## WHAT YOU NEED TO DO
Go through the lines below and copy any that hold the string "Datos".

(Dataset entries)
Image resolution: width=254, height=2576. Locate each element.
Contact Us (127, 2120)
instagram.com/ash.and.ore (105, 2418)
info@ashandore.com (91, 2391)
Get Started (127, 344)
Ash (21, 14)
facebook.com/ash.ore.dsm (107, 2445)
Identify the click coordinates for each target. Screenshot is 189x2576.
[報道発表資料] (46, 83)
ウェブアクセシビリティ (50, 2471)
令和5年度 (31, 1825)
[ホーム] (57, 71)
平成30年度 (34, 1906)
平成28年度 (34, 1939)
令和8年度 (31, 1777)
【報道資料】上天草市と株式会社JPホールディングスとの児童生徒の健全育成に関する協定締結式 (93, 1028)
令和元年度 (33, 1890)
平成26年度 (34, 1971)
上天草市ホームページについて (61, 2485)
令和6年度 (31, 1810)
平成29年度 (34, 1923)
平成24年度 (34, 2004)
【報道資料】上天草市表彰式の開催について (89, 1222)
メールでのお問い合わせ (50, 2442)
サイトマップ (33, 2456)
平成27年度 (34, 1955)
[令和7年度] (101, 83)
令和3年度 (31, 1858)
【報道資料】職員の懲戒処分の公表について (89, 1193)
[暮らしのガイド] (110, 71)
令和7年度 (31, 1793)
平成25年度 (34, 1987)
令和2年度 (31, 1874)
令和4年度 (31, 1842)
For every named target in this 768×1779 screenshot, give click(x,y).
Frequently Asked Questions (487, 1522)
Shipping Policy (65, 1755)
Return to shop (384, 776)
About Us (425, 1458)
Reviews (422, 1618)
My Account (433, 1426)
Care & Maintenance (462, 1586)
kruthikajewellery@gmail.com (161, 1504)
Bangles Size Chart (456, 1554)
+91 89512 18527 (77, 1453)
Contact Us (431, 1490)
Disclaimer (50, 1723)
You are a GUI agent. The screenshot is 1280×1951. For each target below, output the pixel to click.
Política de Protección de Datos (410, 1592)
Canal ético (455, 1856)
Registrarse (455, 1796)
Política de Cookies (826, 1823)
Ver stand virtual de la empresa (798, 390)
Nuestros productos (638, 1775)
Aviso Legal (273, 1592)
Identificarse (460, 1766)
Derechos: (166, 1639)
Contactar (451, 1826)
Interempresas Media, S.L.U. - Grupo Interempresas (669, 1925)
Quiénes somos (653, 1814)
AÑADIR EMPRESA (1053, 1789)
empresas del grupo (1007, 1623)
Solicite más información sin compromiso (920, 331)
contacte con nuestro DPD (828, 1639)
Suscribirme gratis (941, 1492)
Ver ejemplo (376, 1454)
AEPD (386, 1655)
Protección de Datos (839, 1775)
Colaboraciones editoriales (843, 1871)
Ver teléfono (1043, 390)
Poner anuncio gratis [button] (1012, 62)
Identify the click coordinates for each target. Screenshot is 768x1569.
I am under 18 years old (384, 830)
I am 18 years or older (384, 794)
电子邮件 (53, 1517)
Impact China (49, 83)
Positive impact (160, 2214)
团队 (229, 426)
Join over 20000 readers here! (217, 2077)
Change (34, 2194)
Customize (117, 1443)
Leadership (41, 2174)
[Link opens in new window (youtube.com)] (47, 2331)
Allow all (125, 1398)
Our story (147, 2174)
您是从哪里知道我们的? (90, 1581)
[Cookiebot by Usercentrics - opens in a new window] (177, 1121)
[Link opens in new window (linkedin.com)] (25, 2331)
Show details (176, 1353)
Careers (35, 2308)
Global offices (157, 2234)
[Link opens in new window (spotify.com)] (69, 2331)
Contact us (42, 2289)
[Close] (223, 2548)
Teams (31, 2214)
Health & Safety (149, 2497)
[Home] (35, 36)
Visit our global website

## RESULT BELOW
Política de Protección de Datos (410, 1592)
Protección de Datos (839, 1775)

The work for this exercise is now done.